The chart he posted says adjusted true airspeed. Seeing as it's the same TAS but at different alts, and at higher alts it actually starts rolling WORSE, I don't think it works the way you describe.

[Widewing]

Widewing, did you test those roll speeds off of IAS or ground speed?  Reason I ask is, if your going faster in low density air, wouldn't you essentially have the same control as slower at lower altitudes?

I can simplify this. I tested an F4U at 250 mph IAS at 27k, it rolled at 148 degrees per second. I then tested the same F4U at 250 mph IAS at 500 feet ASL, where it rolled at 91 degrees per second.

Why would this show such a difference of 51 degrees per second?

Some other fighters at 27k:

Bf 109K-4: 130 degrees (should be around 95 degrees)
P-51D: 145 degrees (should be around 95 degrees)
Spit Mk.IX: 143 degrees (should be around 105 degrees)
Fw 190A-8: 247 degrees (should be around 160 degrees)

All greatly exceed any data I've seen.


My regards,

Widewing

[dtango]

Regarding roll rates….

Steady_roll_rate = roll_helix_angle * 2 * V / wing_span

Roll rate is absolutely a function of velocity.  Higher velocity than higher the roll rate.  What you see in AH is just that.  I would expect a higher roll rate the faster you go.  So why doesn't this match the NACA roll rates reported on the 190 and P-47?  A few key things about that report.  The figures are for a) IAS, b) 10k alt, c) fixed 50-lb stick force - this last item being very key in understanding the NACA chart.

The catch is that roll_helix_angle is also a function of other variables including air density and the amount of aileron deflection humanly/mechanically achievable. 

Air density - As illustrated in Widewing's P-38 roll chart, at the same true airspeed because of the reduced density of the air the higher you go the roll rate would be lower because we're not able to generate the same amount of lift at a lower altitude.  Thus if the aileron is deflected the same amount then assuming the exact same true airspeed but different altitudes the plane at a higher altitude rolls slower.  This is what Widewing's P-38 chart shows.

Stick force - Generally the amount of aileron deflection that can be achieved in WW2 planes is constrained by how much an aileron can be deflected.  Unboosted, this depends on how much muscle the pilot has.  The faster you go, the greater the dynamic pressure.  The greater the dynamic pressure the greater the hinge moments on control surfaces to move them.  In other words the amount of force needed to displace an aileron increases with increasing airspeed.  The NACA data referenced uses a constant stick force of 50-lbs.  Here's the chart Widewing is referrring to:



That's why at a certain airspeed the roll rates degrade because at 50-lbs of stick force we're no longer able to deflect the aileron at it's maximum.  I have no idea how Pyro and company model aileron deflection in AH and if they account for degrading aileron deflection decrease to simulate greater hinge moments.  Seems like that would be difficult to do.

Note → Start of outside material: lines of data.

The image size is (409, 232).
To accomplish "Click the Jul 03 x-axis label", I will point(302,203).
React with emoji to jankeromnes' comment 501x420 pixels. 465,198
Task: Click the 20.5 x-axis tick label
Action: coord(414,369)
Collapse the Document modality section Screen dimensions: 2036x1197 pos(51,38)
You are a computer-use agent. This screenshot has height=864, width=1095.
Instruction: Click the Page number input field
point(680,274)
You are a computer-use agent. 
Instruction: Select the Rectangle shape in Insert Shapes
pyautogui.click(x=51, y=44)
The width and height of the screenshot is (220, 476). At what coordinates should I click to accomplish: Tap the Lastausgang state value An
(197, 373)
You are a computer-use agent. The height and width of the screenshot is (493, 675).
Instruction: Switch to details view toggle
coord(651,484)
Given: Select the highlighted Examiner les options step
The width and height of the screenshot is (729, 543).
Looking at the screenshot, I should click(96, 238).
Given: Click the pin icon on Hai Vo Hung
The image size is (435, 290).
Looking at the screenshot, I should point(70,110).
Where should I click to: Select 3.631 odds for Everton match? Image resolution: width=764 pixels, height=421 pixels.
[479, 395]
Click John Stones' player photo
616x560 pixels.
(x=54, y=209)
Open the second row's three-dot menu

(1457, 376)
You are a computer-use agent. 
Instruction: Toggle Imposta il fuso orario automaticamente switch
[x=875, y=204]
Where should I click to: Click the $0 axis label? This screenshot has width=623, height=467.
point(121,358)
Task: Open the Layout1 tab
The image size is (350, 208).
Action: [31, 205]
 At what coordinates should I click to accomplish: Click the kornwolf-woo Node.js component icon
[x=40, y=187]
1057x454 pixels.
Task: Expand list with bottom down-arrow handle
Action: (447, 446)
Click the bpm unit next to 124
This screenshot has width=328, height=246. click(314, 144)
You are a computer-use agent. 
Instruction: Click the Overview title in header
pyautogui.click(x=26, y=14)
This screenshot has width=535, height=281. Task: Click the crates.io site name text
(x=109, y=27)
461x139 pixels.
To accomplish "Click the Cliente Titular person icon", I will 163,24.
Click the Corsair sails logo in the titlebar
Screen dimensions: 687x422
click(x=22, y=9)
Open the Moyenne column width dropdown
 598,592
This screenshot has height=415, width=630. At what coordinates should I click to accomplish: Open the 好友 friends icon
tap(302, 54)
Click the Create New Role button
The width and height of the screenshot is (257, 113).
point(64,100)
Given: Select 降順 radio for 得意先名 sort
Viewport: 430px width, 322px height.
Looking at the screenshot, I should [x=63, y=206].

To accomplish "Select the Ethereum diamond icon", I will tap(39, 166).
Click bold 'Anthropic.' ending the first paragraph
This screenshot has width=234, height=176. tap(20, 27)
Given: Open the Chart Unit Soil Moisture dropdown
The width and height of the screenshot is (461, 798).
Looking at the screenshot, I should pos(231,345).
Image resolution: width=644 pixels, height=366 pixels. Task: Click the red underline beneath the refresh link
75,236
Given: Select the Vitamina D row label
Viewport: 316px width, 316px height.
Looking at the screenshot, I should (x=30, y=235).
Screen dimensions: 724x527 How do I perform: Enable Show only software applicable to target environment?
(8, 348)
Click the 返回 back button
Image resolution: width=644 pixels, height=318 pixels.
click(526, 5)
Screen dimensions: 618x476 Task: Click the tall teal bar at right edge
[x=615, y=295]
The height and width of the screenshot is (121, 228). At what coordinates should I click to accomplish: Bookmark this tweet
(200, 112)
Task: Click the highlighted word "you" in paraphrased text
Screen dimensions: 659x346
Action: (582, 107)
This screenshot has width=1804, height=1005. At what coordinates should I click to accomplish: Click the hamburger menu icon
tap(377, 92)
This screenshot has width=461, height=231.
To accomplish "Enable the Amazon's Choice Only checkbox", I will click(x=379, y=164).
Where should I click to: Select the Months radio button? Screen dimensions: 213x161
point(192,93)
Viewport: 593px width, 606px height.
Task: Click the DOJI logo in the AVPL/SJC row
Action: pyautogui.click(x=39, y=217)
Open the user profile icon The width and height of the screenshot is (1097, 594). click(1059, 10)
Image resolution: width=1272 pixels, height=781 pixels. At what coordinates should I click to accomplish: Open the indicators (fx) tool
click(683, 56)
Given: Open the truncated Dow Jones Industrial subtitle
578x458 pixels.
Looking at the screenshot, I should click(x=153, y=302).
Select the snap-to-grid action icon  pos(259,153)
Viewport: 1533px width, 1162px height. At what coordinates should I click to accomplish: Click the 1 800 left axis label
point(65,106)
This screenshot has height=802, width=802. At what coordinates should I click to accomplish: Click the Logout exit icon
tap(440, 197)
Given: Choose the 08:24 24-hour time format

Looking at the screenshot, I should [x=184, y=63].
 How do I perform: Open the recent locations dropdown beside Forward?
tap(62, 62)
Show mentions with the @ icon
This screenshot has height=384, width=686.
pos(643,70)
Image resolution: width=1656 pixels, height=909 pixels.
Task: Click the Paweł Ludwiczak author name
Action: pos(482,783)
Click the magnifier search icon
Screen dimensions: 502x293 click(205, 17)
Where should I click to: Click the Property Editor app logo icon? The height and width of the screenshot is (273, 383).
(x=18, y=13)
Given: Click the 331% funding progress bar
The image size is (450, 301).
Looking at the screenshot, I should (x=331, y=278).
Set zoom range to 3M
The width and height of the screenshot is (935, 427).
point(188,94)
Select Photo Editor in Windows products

Another key constraining factor for aileron deflection is aerolastic bending at high dynamic pressures which distorts the control surfaces.  That's a topic for another time .

Tango, XO
412th FS Braunco Mustangs

[dtango]

Widewing:

You need to do your tests at the same TAS not IAS.  250mph IAS at 27k is a lot faster than 250mph at 500 ft in TAS.

Tango, XO
412th FS Braunco Mustangs

[SectorNine50]

Widewing:

You need to do your tests at the same TAS not IAS.  250mph IAS at 27k is a lot faster than 250mph at 500 ft in TAS.

Tango, XO
412th FS Braunco Mustangs

Not in terms of airflow over the wing.  250 MPH IAS is the same no matter what altitude your at, but to acheive 250 MPH IAS at a higher altitude, you would have to have a faster TAS since the air is lighter up there.

WW, that is odd.  Perhaps the control surface model in AH2 is based upon TAS?  Would that make the roll rate calculate correctly if you pretended the TAS was actually the IAS?